▶ What to work on: Copy the material from the line with "Start a new message with compose icon" up to and including the line with "Action: click(1470, 302)", swapping "compose icon" for "pencil icon" and leaving everything else unchanged. Leave the pictures out.

▶ Supplied material:
───

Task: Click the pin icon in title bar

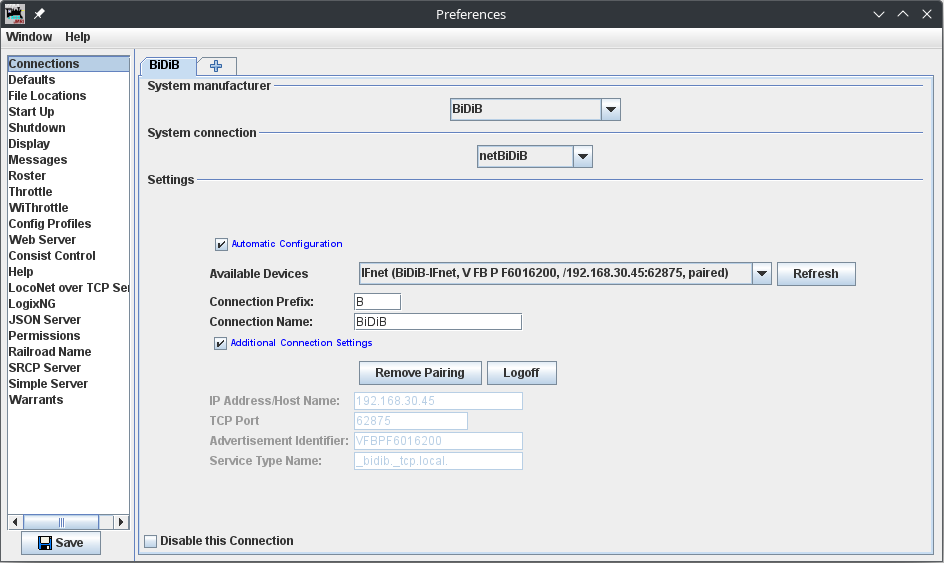Action: click(x=40, y=15)
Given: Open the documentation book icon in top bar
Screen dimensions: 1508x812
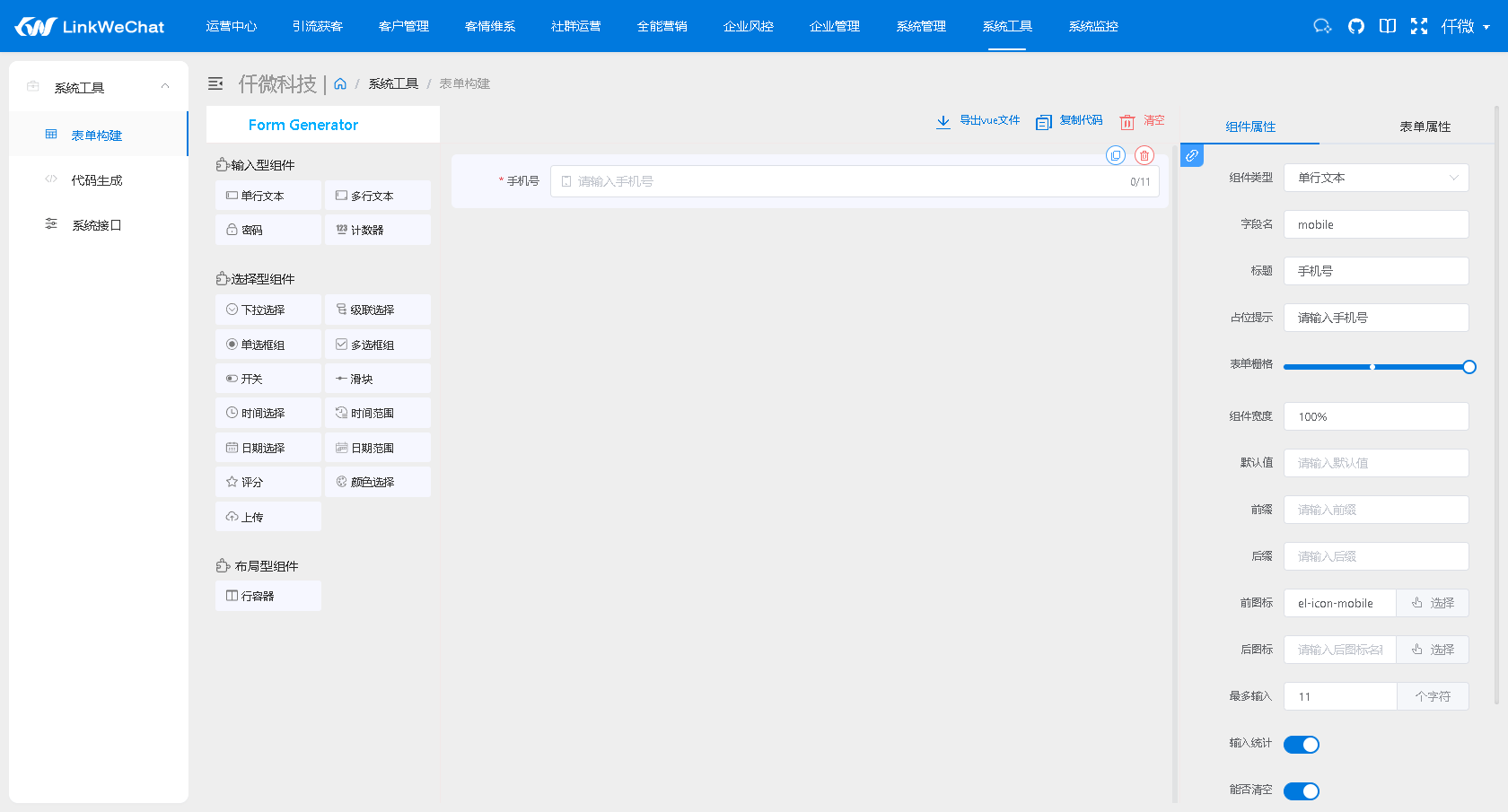Looking at the screenshot, I should click(1387, 26).
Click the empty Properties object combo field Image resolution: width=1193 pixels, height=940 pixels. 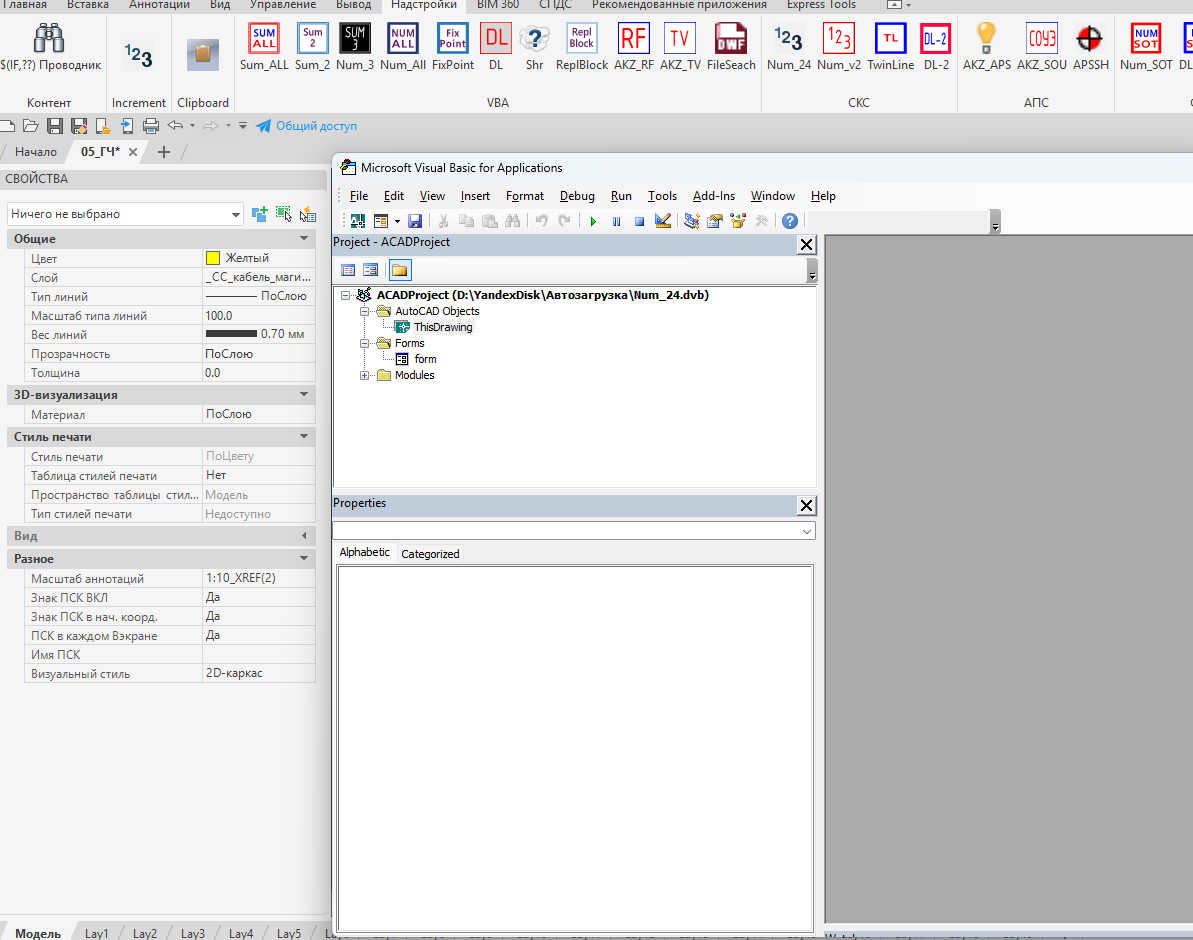(570, 531)
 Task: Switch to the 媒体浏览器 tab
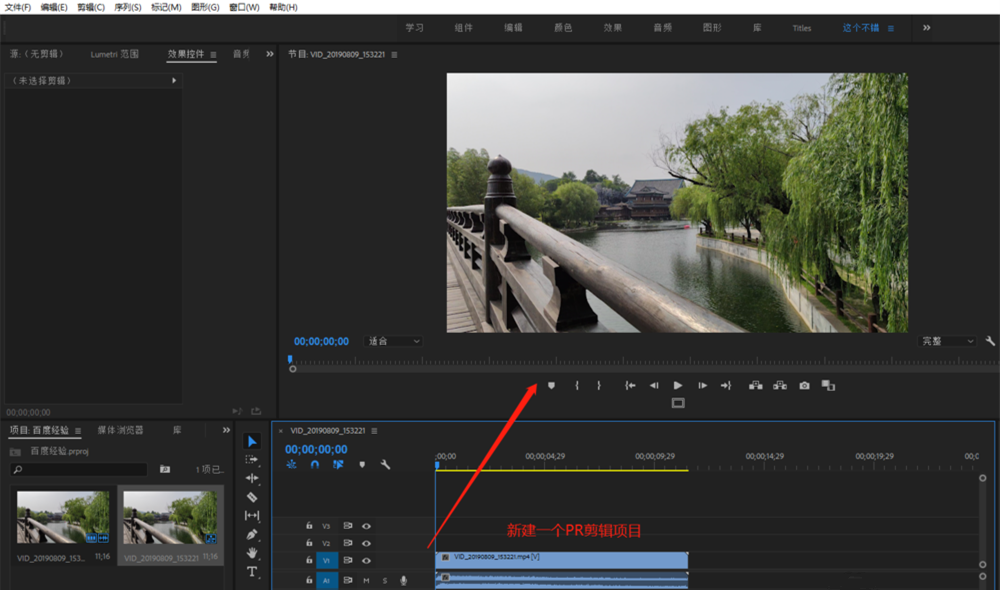click(120, 430)
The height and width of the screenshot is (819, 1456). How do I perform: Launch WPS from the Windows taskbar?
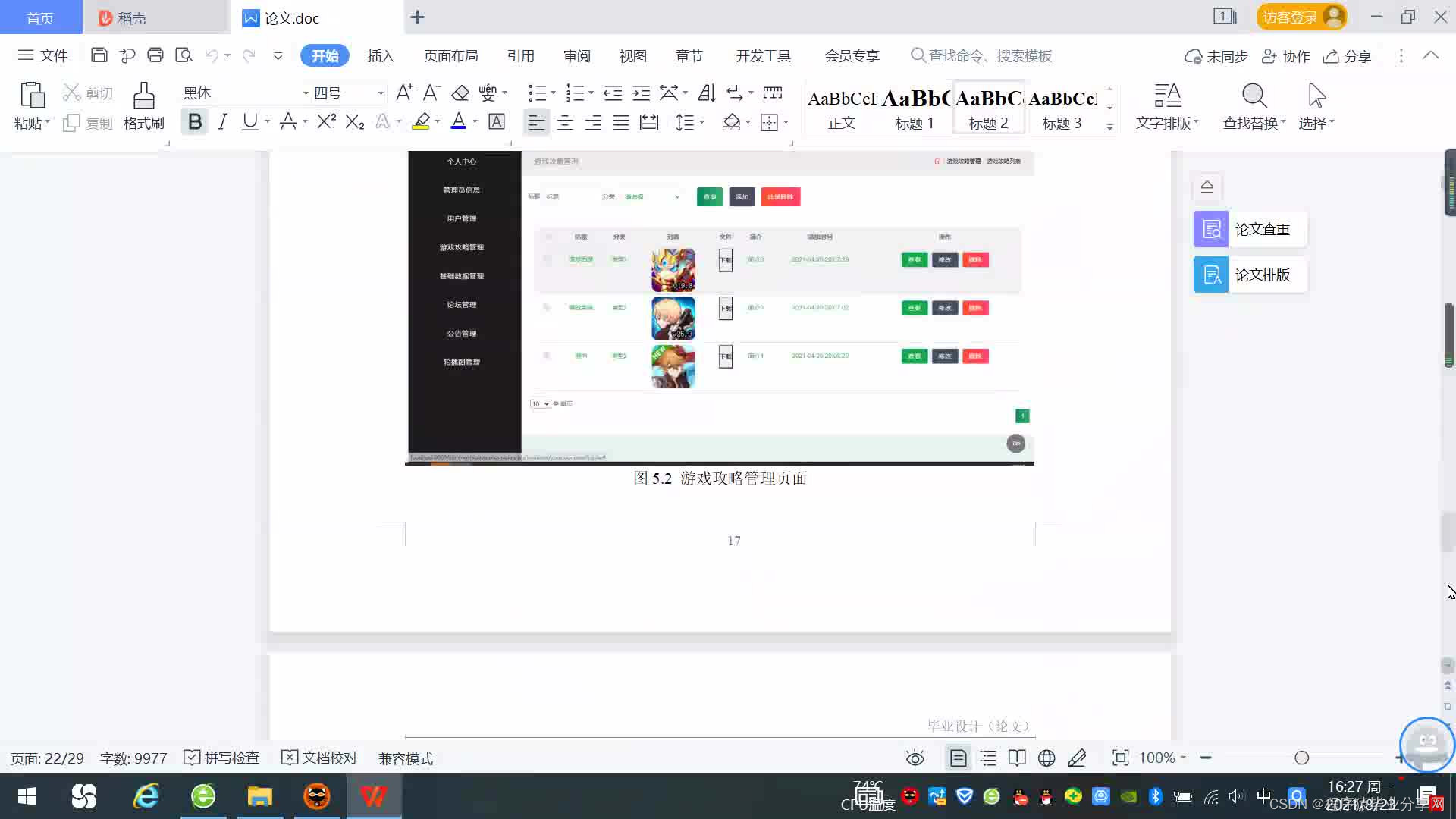[373, 796]
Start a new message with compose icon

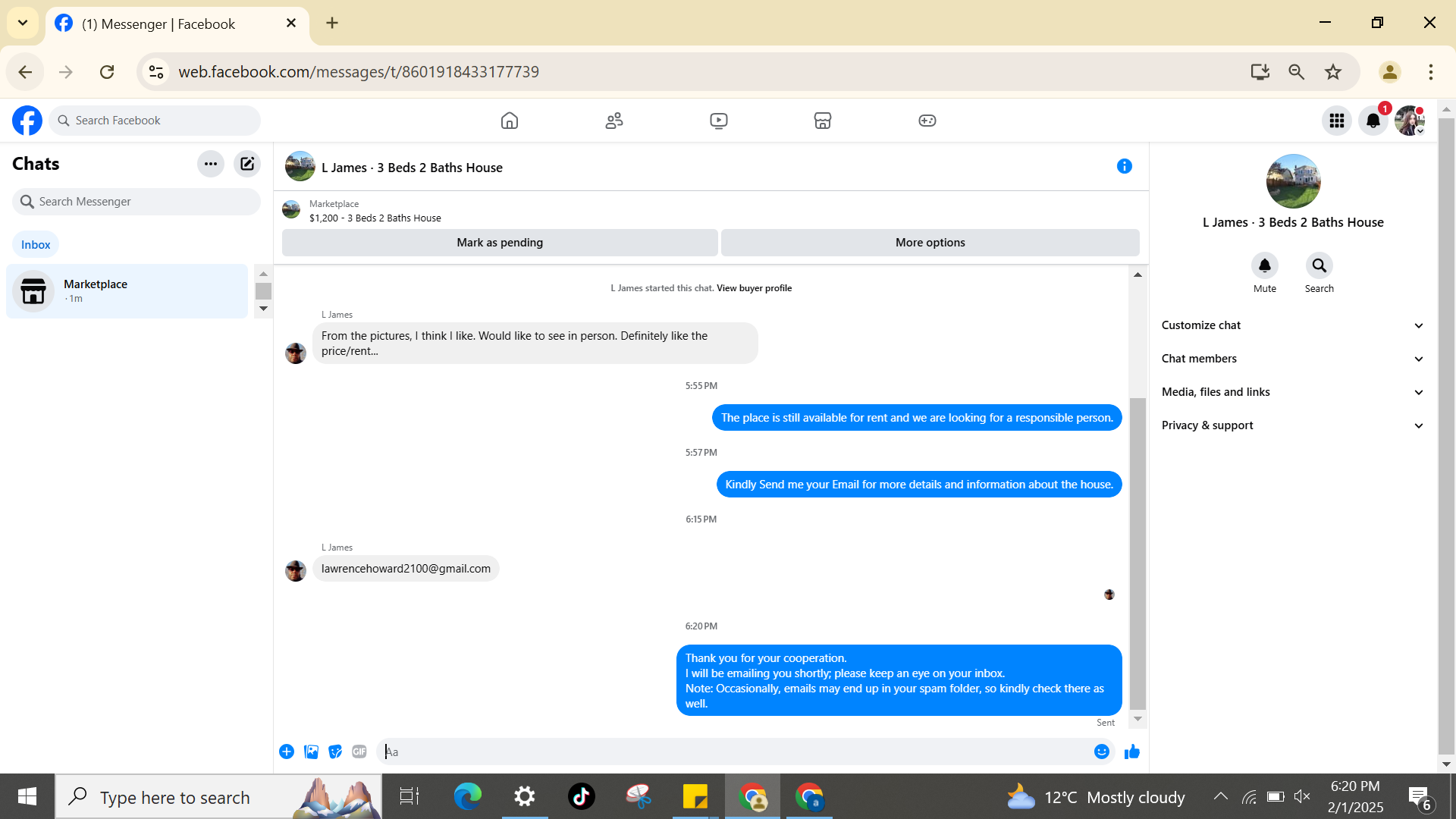click(x=247, y=164)
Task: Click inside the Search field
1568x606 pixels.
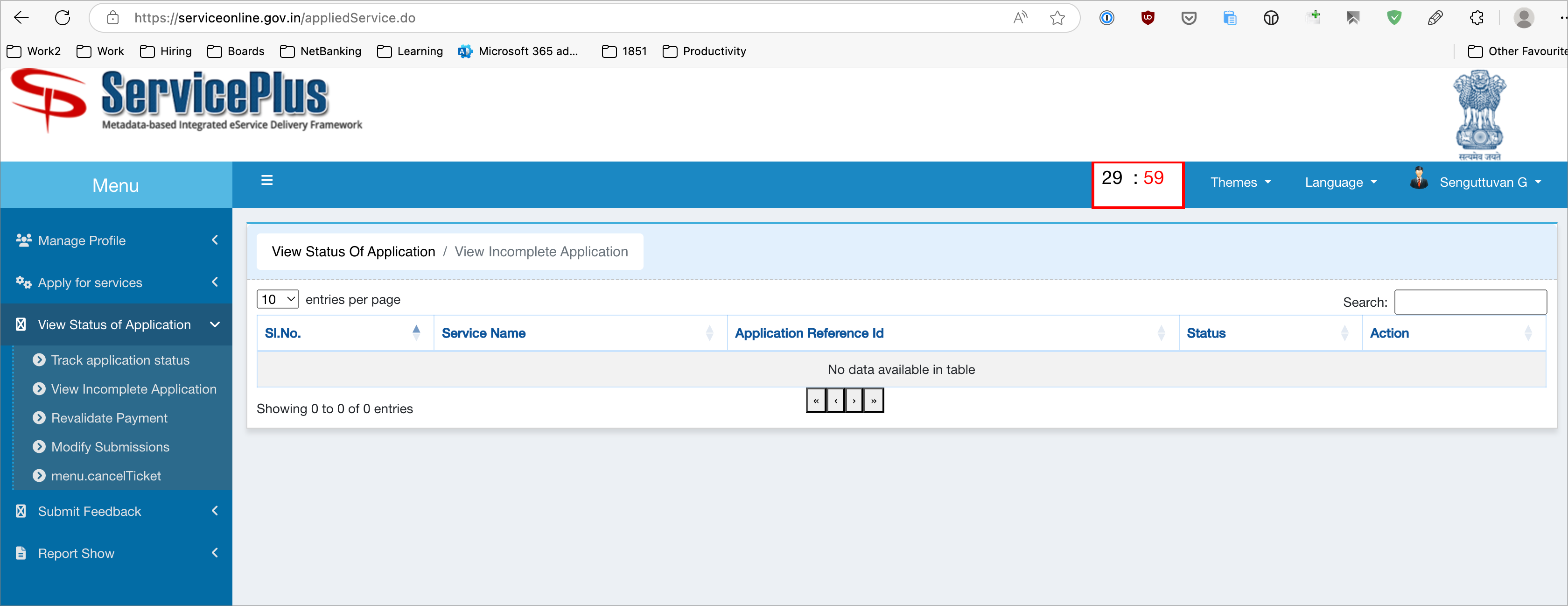Action: click(1470, 302)
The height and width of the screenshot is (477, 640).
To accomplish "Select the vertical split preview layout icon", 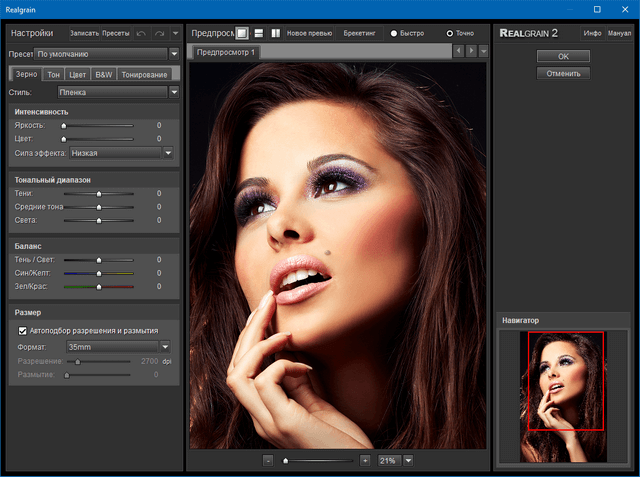I will pyautogui.click(x=275, y=33).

───

▶ Result of the task:
Start a new message with pencil icon

click(x=247, y=164)
Task: Click inside the Search field
1568x606 pixels.
Action: click(1470, 302)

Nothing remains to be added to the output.